■ Exercise aim ■
Could you copy exactly the lines from the one containing "The width and height of the screenshot is (821, 593)." through the last line of the records, leaving out every picture?
[Opening Supplied entries section]
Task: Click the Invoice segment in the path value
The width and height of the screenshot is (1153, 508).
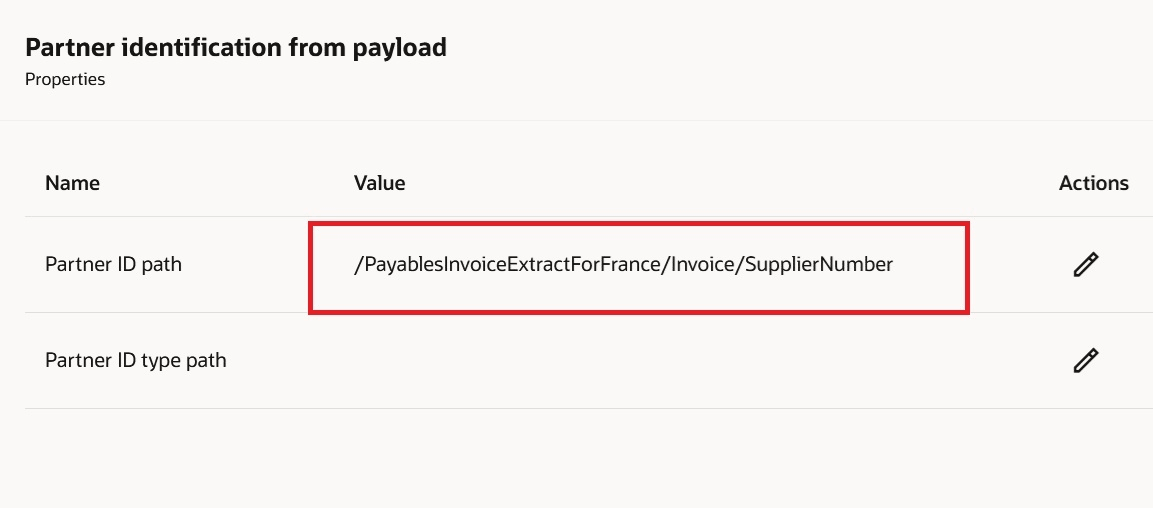Action: coord(702,264)
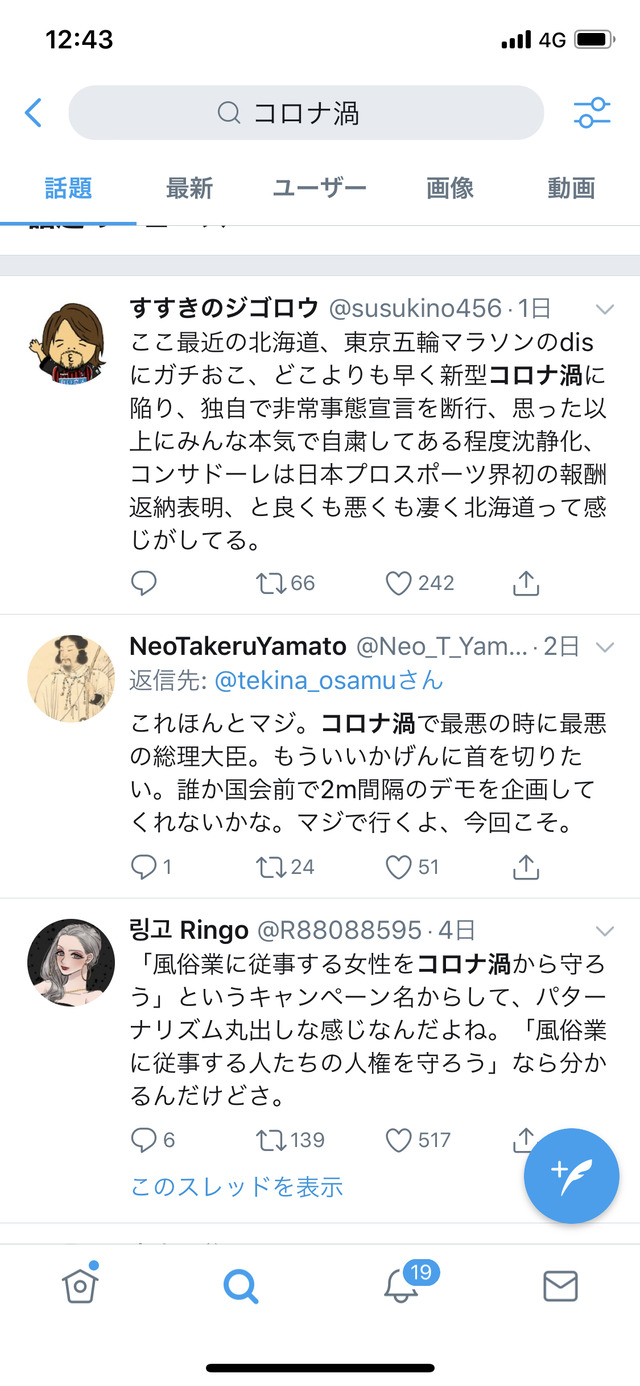The width and height of the screenshot is (640, 1386).
Task: Switch to the 画像 tab
Action: [450, 188]
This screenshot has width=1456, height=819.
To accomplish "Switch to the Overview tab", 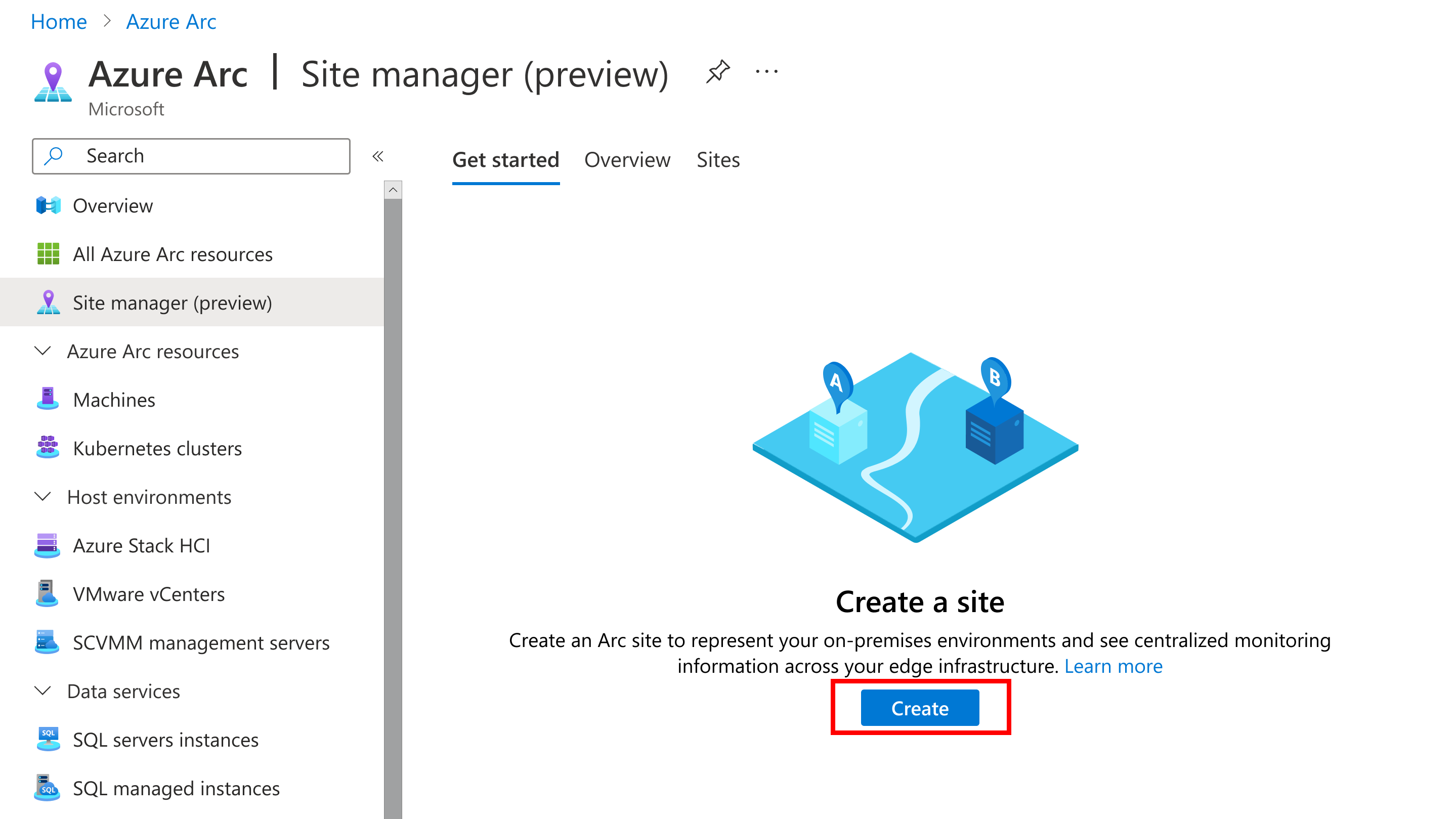I will click(x=627, y=159).
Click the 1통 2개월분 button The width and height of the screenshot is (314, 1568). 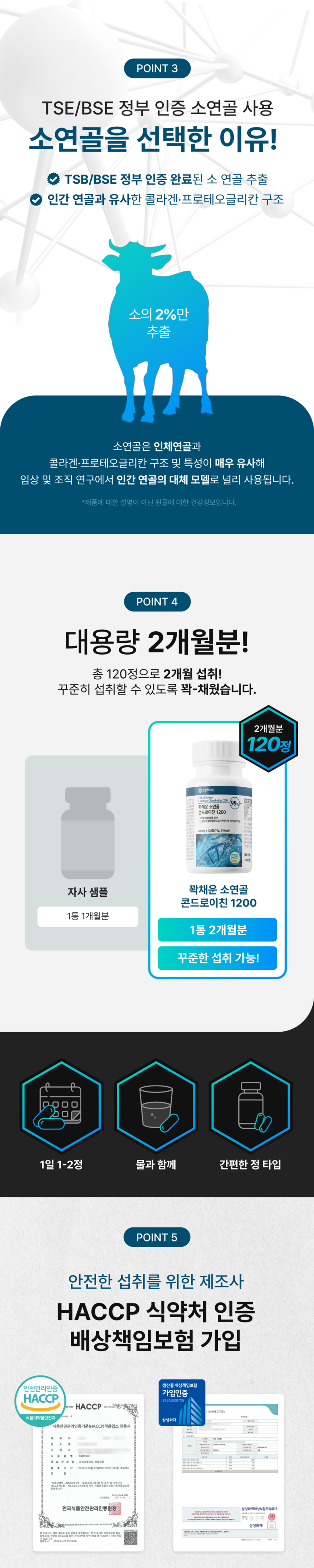click(218, 930)
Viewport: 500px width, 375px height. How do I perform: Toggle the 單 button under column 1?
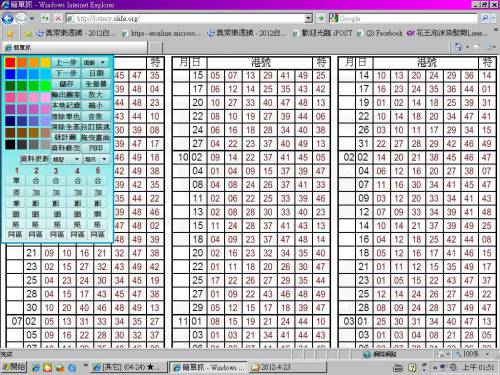(x=16, y=181)
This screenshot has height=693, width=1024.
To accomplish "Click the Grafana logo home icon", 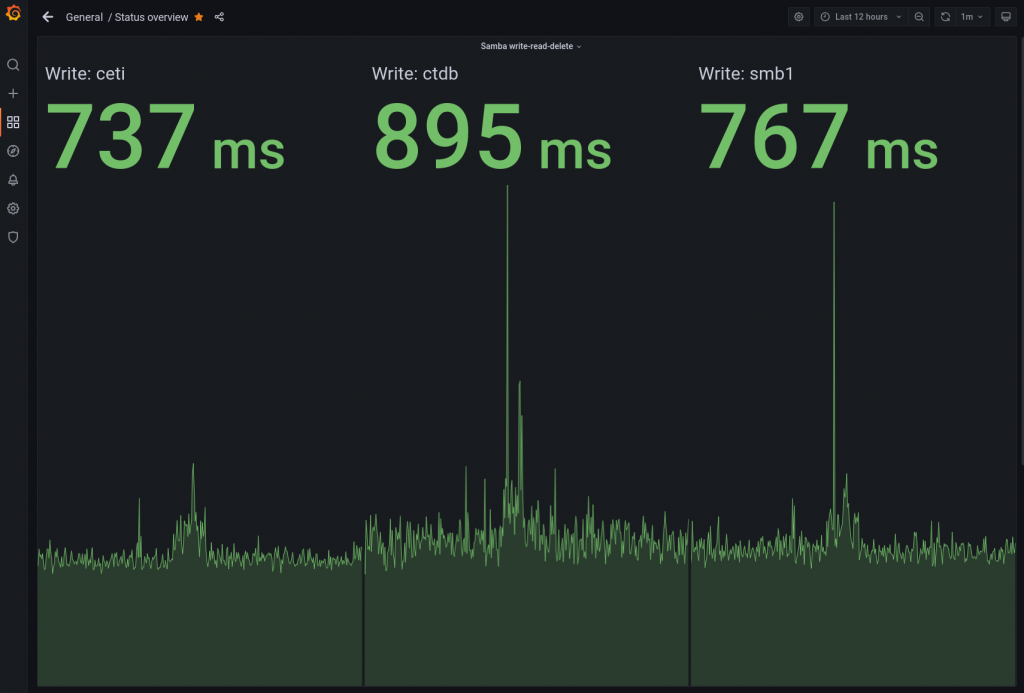I will (13, 14).
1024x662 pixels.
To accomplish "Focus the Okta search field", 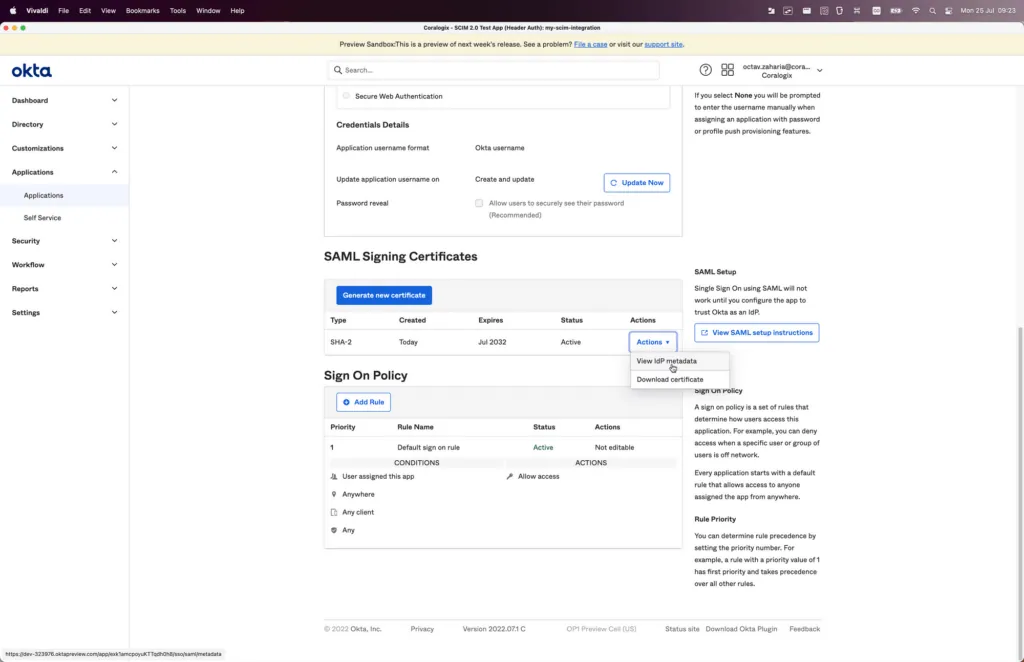I will click(x=494, y=70).
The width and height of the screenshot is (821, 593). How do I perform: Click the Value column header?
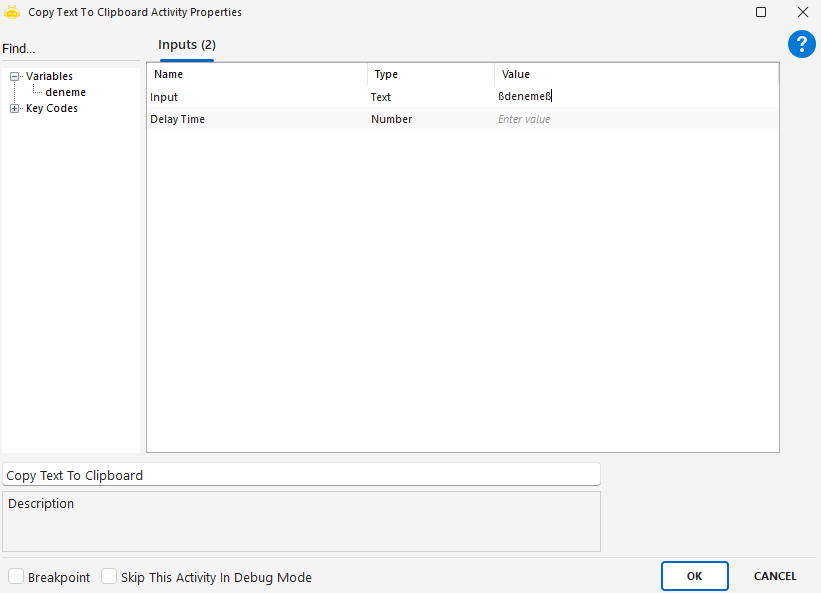516,74
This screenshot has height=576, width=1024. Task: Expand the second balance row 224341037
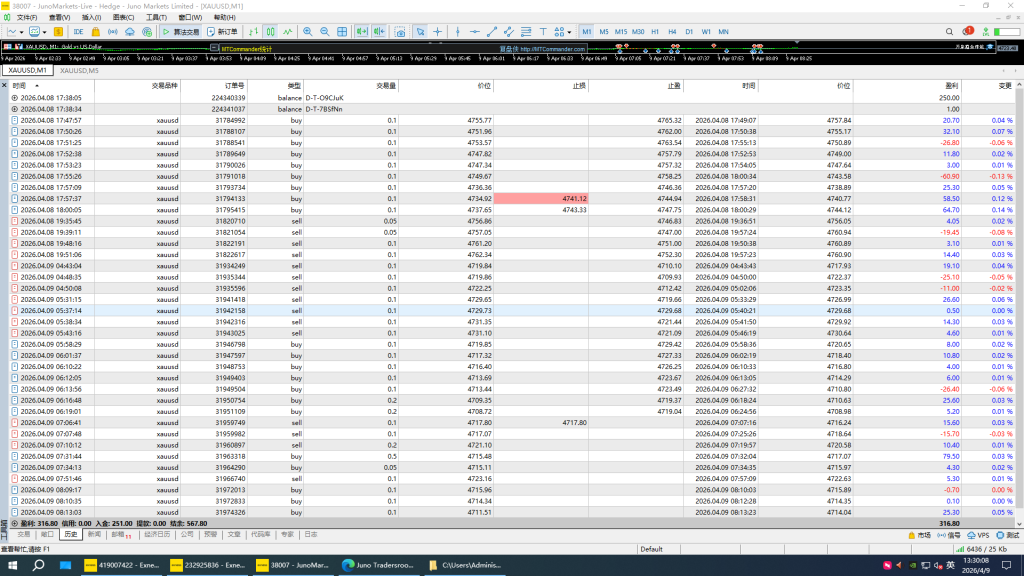point(14,109)
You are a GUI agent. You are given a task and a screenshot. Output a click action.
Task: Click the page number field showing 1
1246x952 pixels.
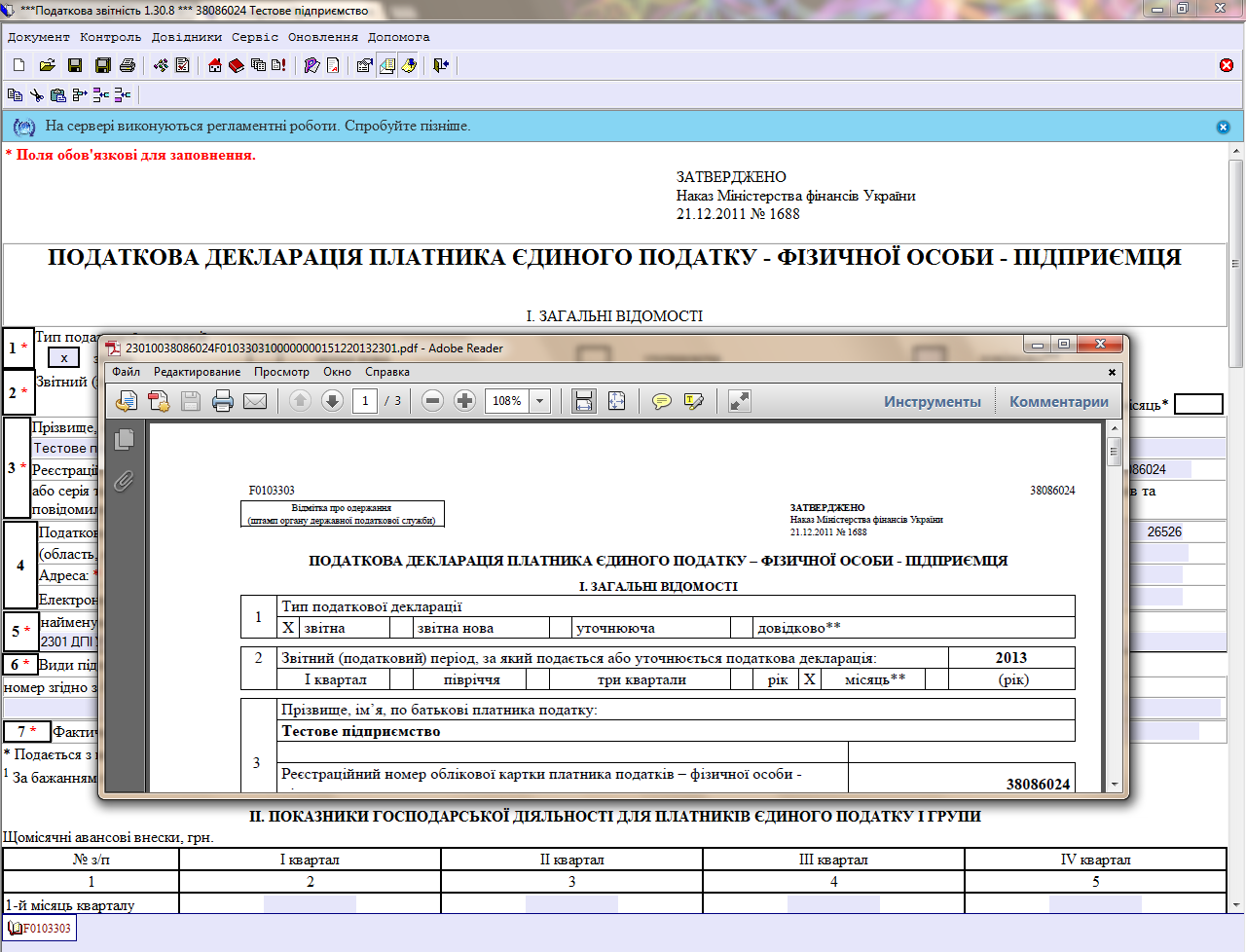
[Closing Supplied entries section]
■ Task output ■
The width and height of the screenshot is (821, 593). How do I perform: Click the Value column header?
516,74
This screenshot has height=576, width=1024. Task: Expand the second balance row 224341037
point(14,109)
You are a GUI agent. You are given a task and a screenshot. Output a click action.
Task: Click the page number field showing 1
1246x952 pixels.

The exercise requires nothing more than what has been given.